(Records from a data collection)
#####

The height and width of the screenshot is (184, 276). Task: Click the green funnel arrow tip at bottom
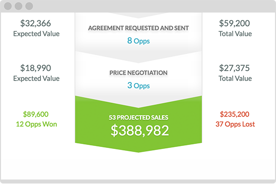139,150
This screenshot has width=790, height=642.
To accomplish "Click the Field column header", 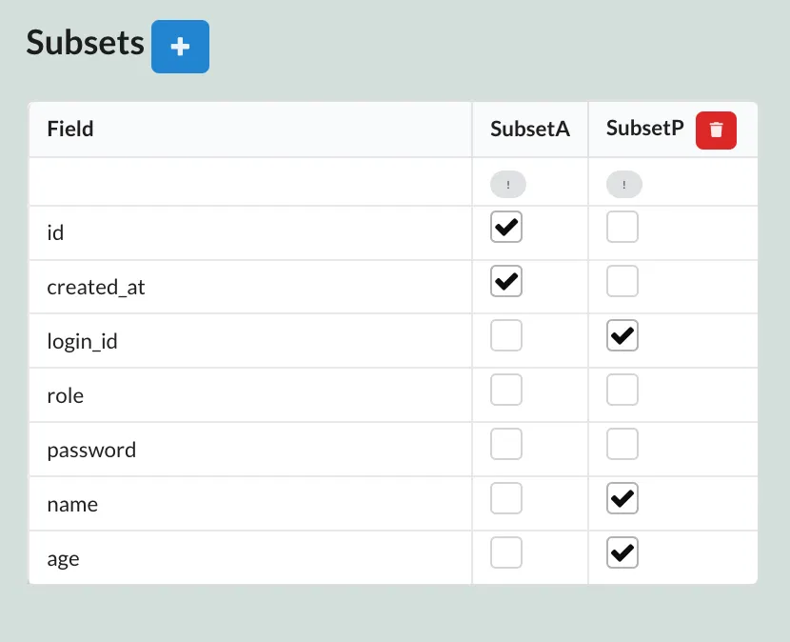I will 69,130.
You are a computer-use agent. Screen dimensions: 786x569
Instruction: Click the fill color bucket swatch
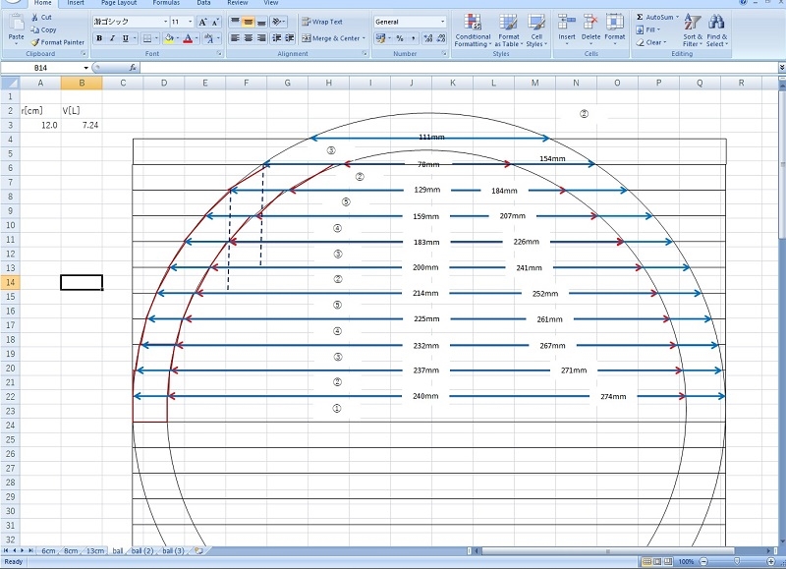[169, 38]
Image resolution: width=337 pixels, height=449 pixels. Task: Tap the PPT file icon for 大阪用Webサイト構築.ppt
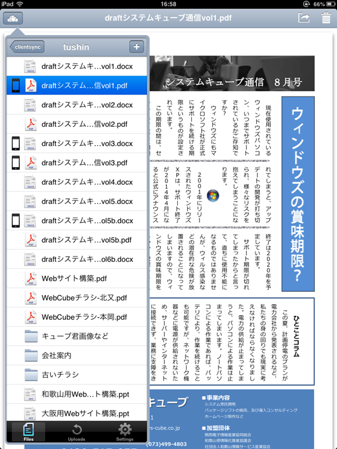(30, 413)
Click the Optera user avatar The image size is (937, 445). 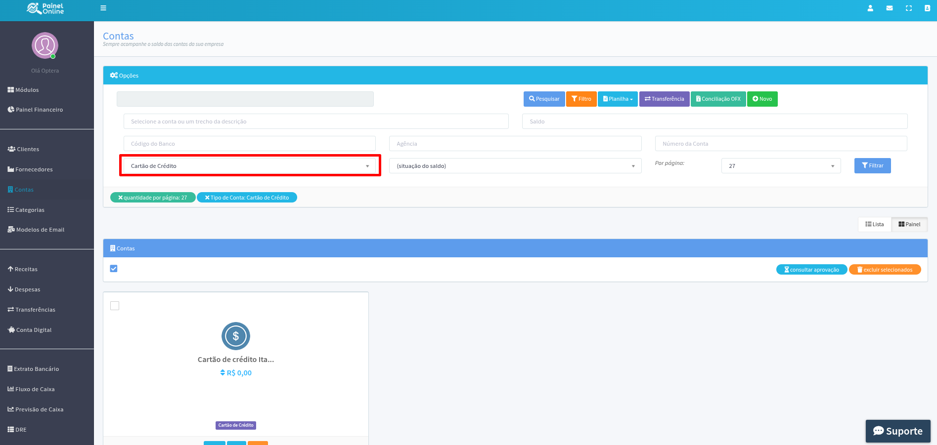coord(45,45)
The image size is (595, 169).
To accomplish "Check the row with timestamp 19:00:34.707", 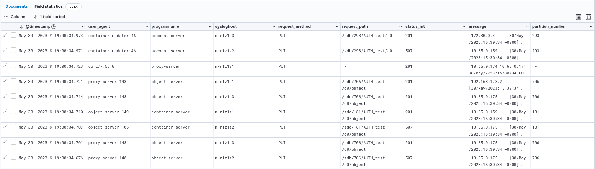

#####

SHORT TASK:
Copy every line of the listing above that contains the string "width". Case counts.

RESULT OF THIS TASK:
The height and width of the screenshot is (184, 276). Task: Click the green funnel arrow tip at bottom
This screenshot has width=790, height=642.
Image resolution: width=337 pixels, height=449 pixels. Task: Tap the PPT file icon for 大阪用Webサイト構築.ppt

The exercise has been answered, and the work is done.